● HOW TO COMPLETE THIS TASK
In the entries below, repeat only the lines between those holding "The width and height of the screenshot is (868, 487)." and "The width and height of the screenshot is (566, 728).", inclusive. Leave pictures out.

Data excerpts
_ _ _ _ _

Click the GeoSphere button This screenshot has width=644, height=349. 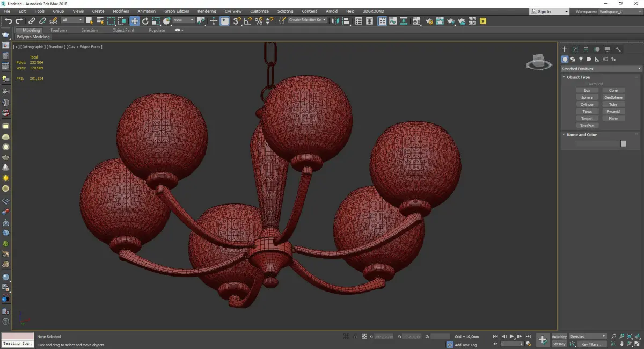pos(613,98)
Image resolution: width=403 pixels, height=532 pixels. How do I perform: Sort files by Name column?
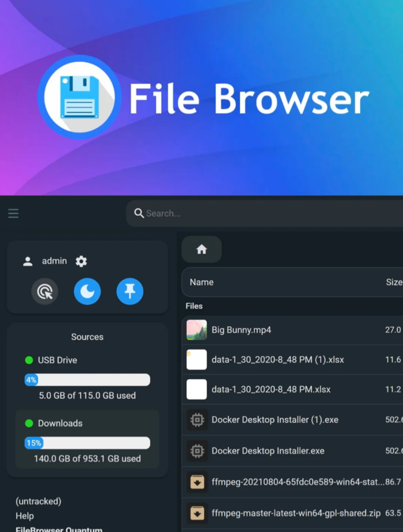coord(202,282)
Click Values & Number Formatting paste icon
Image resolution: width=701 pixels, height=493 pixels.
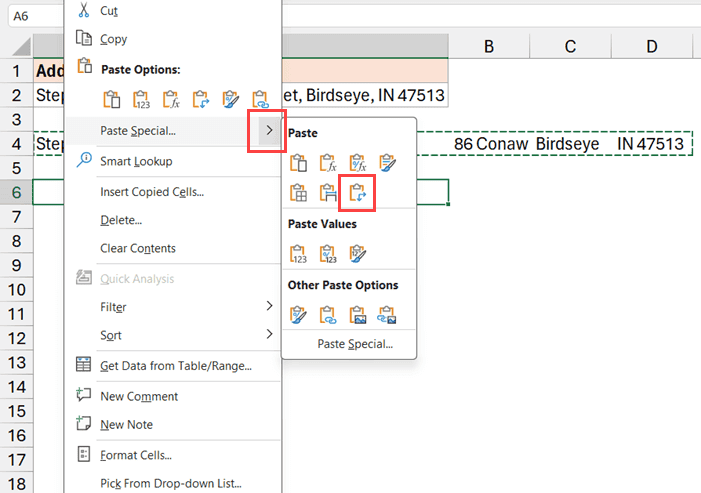tap(327, 254)
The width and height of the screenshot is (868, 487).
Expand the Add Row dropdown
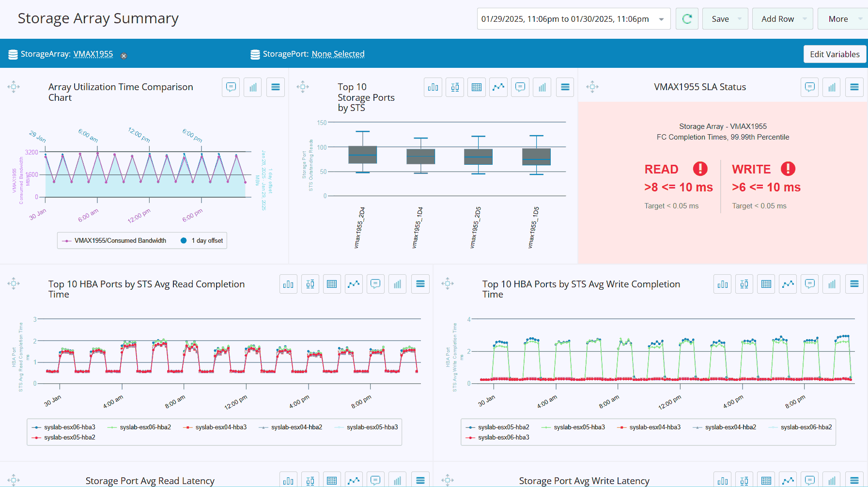(805, 19)
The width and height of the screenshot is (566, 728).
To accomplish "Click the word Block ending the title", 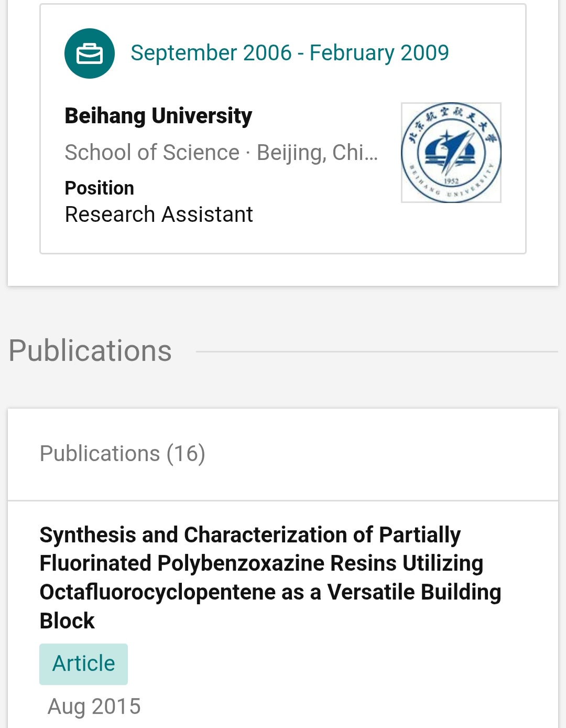I will pos(67,621).
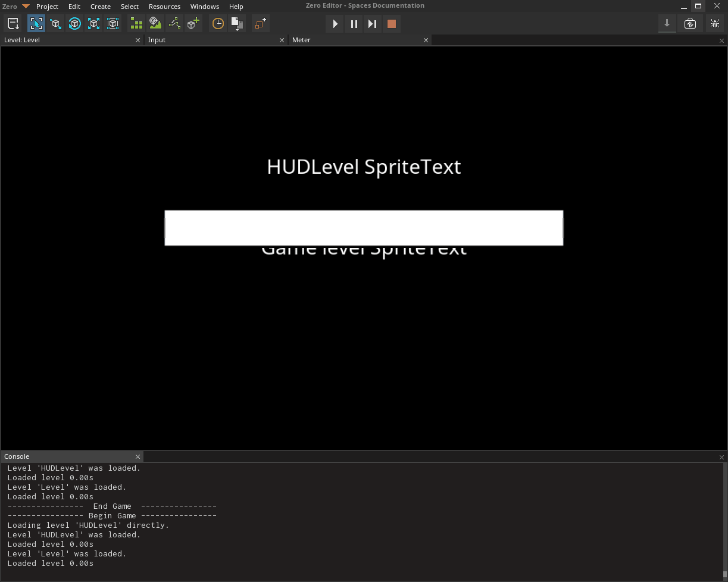This screenshot has height=582, width=728.
Task: Report a bug using the bug icon
Action: pos(714,23)
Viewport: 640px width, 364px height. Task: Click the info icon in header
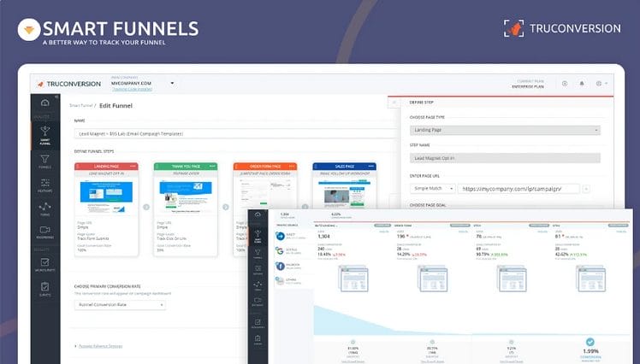563,84
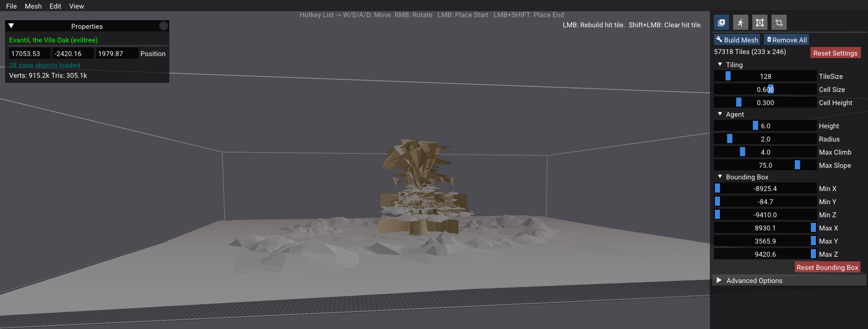868x329 pixels.
Task: Open the Mesh menu
Action: (33, 6)
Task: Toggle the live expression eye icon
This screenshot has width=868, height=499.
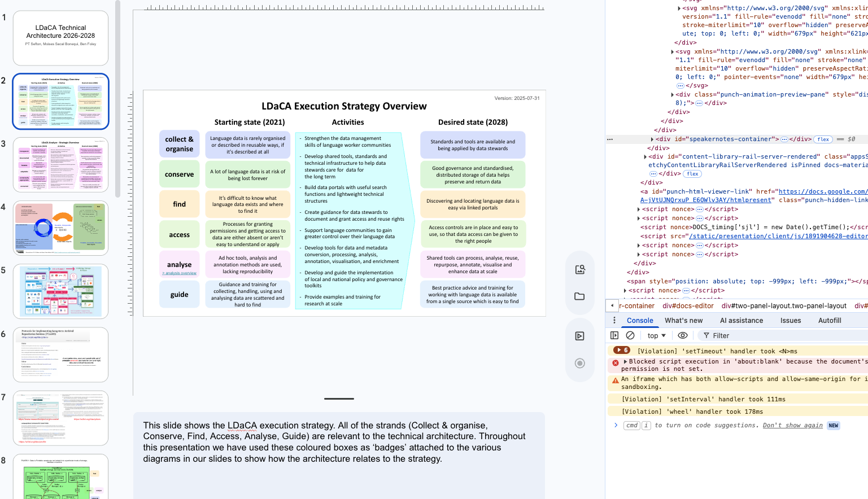Action: pos(682,335)
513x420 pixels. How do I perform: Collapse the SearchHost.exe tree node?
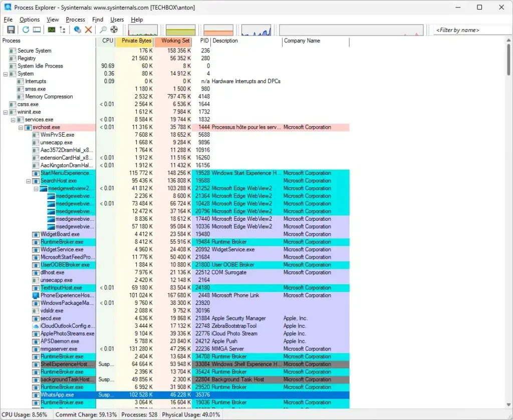pos(29,181)
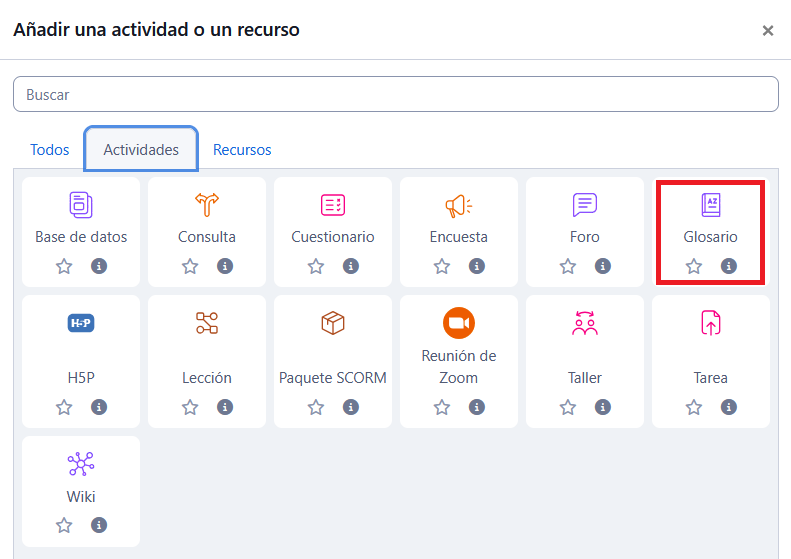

_ _ _ _ _

● OUTPUT FOR THIS TASK
The width and height of the screenshot is (868, 487).
Expand the Add Row dropdown
(805, 19)
The width and height of the screenshot is (566, 728).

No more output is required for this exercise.